## About this exercise
Which lines of the records contain "target"? Collect every one of them.

## Saved data entries
++++++++++++++++++++

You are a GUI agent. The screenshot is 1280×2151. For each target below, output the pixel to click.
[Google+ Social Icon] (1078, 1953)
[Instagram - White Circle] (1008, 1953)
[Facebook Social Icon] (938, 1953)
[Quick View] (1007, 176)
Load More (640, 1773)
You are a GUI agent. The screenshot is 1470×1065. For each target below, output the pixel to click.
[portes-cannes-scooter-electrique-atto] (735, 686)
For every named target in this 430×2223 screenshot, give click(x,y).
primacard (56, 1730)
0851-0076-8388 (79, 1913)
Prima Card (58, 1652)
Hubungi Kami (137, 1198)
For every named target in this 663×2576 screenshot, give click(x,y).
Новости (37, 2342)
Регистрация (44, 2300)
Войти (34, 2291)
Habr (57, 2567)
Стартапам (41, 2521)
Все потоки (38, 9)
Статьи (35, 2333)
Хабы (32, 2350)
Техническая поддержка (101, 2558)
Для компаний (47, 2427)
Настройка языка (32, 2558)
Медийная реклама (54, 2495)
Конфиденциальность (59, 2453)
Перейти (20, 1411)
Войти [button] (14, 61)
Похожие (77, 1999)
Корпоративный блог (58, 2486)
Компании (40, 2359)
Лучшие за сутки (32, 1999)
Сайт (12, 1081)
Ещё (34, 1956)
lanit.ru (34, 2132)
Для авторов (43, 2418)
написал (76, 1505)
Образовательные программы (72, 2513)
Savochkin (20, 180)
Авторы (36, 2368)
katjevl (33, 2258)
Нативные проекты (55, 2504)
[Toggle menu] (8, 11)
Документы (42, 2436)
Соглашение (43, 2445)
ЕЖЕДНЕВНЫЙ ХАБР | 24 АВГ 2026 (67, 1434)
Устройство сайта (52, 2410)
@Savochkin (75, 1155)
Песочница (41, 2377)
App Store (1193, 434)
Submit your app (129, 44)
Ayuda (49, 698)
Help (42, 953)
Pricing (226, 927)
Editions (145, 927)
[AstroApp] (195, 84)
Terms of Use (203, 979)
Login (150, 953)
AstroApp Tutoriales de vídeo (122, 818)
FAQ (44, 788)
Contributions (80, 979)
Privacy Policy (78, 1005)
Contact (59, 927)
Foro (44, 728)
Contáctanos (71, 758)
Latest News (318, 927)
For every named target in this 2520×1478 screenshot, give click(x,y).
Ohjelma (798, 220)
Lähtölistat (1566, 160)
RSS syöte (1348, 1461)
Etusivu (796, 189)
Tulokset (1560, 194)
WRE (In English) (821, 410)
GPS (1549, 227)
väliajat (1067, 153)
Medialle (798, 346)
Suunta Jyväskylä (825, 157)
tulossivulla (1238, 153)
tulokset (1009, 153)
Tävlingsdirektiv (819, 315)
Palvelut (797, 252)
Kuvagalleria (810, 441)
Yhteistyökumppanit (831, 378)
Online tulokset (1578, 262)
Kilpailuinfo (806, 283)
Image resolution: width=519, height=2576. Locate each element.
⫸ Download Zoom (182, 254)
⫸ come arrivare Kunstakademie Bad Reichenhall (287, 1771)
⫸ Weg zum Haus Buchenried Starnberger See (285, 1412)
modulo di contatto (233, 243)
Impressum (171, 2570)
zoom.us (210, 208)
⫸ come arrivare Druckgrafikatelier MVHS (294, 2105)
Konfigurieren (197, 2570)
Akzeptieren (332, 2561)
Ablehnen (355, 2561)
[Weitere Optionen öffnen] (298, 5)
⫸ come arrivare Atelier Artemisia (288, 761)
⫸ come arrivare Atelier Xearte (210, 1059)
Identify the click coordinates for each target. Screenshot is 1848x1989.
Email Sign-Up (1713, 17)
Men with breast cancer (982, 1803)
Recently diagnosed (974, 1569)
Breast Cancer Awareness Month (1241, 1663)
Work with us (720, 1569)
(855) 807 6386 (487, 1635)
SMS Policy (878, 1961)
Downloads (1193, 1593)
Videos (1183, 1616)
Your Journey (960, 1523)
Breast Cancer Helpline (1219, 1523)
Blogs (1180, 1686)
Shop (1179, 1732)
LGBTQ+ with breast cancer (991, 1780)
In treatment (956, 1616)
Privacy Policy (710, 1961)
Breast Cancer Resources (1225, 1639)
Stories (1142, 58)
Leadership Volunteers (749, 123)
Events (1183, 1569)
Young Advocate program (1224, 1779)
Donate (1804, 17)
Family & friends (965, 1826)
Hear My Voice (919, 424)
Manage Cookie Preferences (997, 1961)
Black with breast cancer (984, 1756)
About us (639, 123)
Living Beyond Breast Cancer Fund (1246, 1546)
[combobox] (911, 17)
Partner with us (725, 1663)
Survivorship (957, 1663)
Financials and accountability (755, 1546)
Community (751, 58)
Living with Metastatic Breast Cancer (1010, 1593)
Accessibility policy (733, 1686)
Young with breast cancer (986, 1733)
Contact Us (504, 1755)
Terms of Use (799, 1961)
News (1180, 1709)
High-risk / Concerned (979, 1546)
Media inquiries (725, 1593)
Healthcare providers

++++++++++++++++++++

## Result
You are a GUI agent. The screenshot is 1280×2151. For each target below, output the pixel to click.
You are a GUI agent. The screenshot is 1470×1065. For each target below, output the pixel to click.
For every named target in this 430×2223 screenshot, give click(x,y).
For every named target in this 663×2576 screenshot, give click(x,y).
For every named target in this 2520×1478 screenshot, give click(x,y).
Identify the click coordinates for each target. Screenshot is 1848x1989.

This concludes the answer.